You released your debut album towards the end of 2015, which was unanimously acclaimed by the critics. How would you define your style and what has influenced you musically?
Given my family background and lifestyle, I see the whole world as my home. I grew up listening to metal, heavy metal and hardcore. I was into punk too. And I have obviously been around African music all my life. It was a really interesting mix
and all this has played a part in the genesis of Petite Noir. While some define my style as a blend of new wave, electronic and Kizomba, I prefer not to pigeonhole it to a specific country or genre, it’s from everywhere.
You champion the concept “Noir wave”, which you describe as daring and innovative. Could you tell us a bit more?

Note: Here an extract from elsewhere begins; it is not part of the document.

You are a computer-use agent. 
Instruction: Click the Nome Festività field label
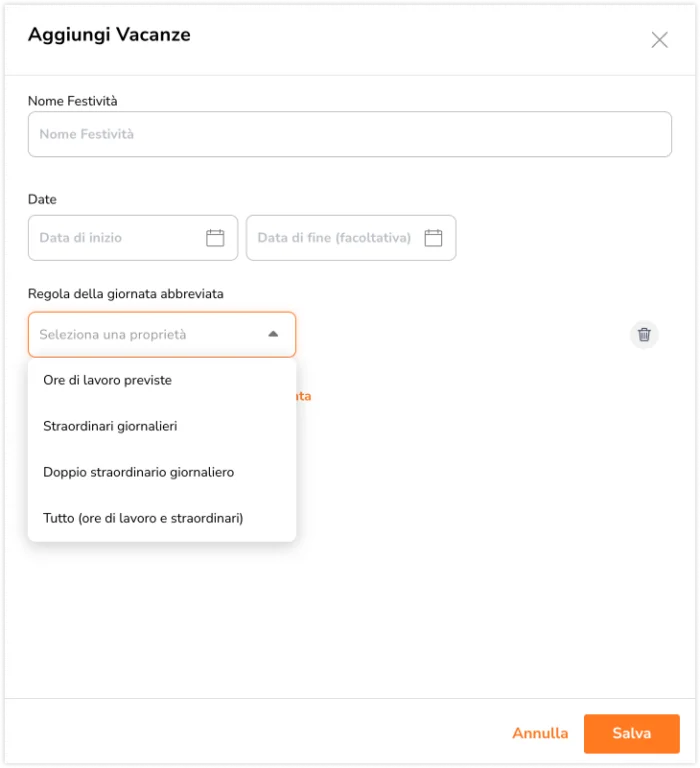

Noir wave is about exploring and reinterpreting African cultural heritage, with a modern twist. It goes beyond music; Noir wave is a state of mind and a significant movement, expressed through music, design, photography, art and social consciousness. It has now reached beyond the frontiers of underground African music to permeate the collective imagination of artists worldwide. Noir wave tries to be at the cutting edge of creative thinking in all its forms.

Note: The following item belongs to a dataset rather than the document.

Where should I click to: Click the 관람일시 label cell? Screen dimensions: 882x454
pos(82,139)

Faced with the sheer volume of musical output in evidence today, would you say artists have to be increasingly daring to stand out?
Certainly in my case this was essential. By mixing 80s new wave and Afrobeat, I wanted to transform the unexpected into something tangible. For me, this is the essence of Noir wave: being constantly where you wouldn’t expect it.
You have spent your whole life travelling and even more so since you launched the Petite Noir project. Where in the world have you seen the most compelling examples of daring at work?
Africa, without a doubt. I firmly believe that the daring trait that defines Africans is a true reflection of the beauty and diversity of the continent.